Further, there was already a mechanism under the Representation of the People Act, 1951 and the Income Tax Act, 1961 to ensure that donations below 20,000 (a threshold the Court said Parliament had set in its wisdom) did not have to be disclosed. 

Finally, they held that companies cannot be allowed to donate unlimited amounts of money to political parties. Amendments to the Companies Act, 2013 had removed any eligibility criteria. Allowing any company—whether they were profit-making or not—to donate allowed them “unrestrained influence…on the electoral process.” 

Rivers of cash, public trust 

My one question to the activists and lawyers associated with the case was: why does this case matter? RTI responses collected by transparency activists, and data put together by ADR showed that in the 30 phases of sale between 2018 and 2024, a total of 16,518.10 crore worth of bonds had been sold. In contrast, data put together by the Centre for Media Studies show that between ₹55,000-60,000 crore was collectively spent by political parties during the 2019 General Election. In the river of cash that is constantly flowing towards political parties through means fair and foul, what was the extent of the impact of ₹16,000 crores of electoral bond money? 

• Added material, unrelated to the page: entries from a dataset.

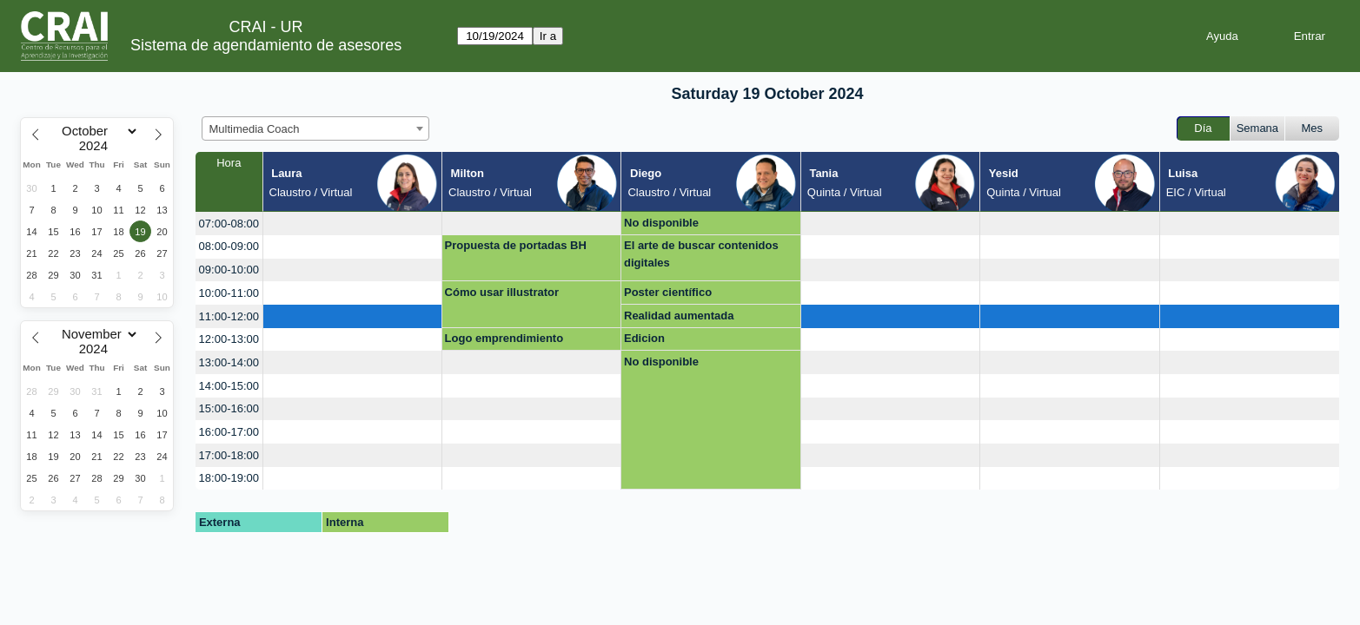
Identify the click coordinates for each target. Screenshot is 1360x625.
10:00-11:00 (229, 292)
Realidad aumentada (678, 315)
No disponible (661, 222)
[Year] (97, 146)
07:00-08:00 (229, 223)
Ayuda (1222, 36)
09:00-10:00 (229, 269)
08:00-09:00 (229, 246)
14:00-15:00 (229, 385)
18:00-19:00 (229, 477)
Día (1202, 128)
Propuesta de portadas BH (516, 245)
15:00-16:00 (229, 408)
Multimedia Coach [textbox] (254, 128)
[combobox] (315, 128)
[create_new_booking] (352, 223)
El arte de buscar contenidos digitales (701, 254)
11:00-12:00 (229, 316)
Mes (1313, 128)
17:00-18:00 (229, 455)
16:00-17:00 (229, 431)
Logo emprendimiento (504, 338)
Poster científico (668, 292)
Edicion (644, 338)
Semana (1257, 128)
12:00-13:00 (229, 338)
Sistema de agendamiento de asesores (265, 45)
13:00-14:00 (229, 362)
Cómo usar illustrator (502, 292)
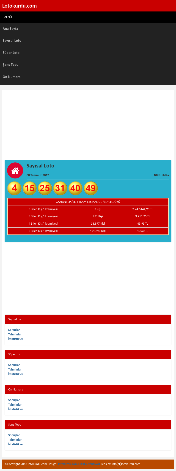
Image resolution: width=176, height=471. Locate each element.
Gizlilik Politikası (89, 464)
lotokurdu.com (68, 464)
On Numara (12, 77)
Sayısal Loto (12, 41)
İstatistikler (15, 339)
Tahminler (15, 334)
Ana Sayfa (10, 29)
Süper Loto (11, 53)
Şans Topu (11, 65)
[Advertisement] (88, 124)
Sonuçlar (14, 330)
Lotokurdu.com (19, 5)
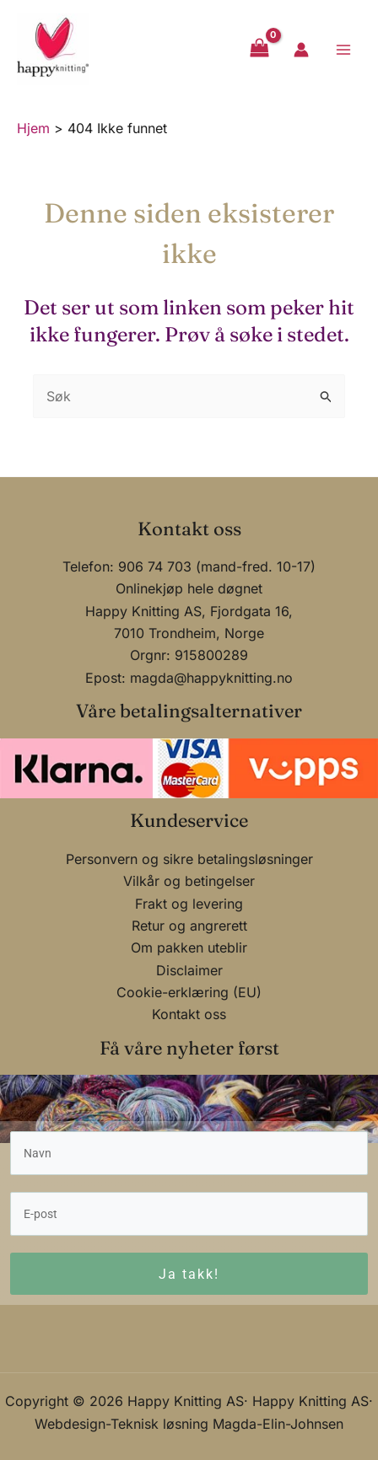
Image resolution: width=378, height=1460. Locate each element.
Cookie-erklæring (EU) (189, 988)
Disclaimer (189, 966)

Bhushan told me that there was a much larger issue at play beyond the quantum: democracy itself. In India’s multi-party system, in his view, a scheme like Electoral Bonds “skewed the level playing field.” 

Indeed, there has been a slew of reporting on these lines in the past few weeks. At 1,368 crores, Future Gaming and Hotel Services, a leading lottery company in India, emerged as the biggest corporate donor. The company has reportedly been under investigation for money laundering. Megha Engineering and Infrastructures Ltd was second with a total donation value of 966 crores. The company has reportedly won several giant government tenders including ones to build the Kaleshwaram Lift Irrigation Project worth 1.15 lakh crore and the Thane-Borivali Twin Tunnel Project for 14,400 crore. 

Farasat said that it was now up to the Opposition to figure out what to make of the fact that the “government flagship scheme for electoral funding has been found to be blatantly unconstitutional.” “They need to decide how to speak about it to the public,” he said. 

Amrita Johri, member of the Satark Nagrik Sangathan (SNS) and National Campaign for People’s Right to Information (NCPRI), told me that it all boiled down to trust. “I think the Scheme has created suspicion in the mind of the public. And I think that you have to judge government actions from a prism of public trust.” Johri was part of the team that filed the early RTIs around the Scheme. 

“All of this is very much about citizens feeling that their vote counts,” said Anjali Bhardwaj, a transparency activist and co-founder of SNS and NCPRI. “Who I am electing should actually be working for me as a citizen and not for a corporate interest or an industry simply because that’s where they are getting money from.”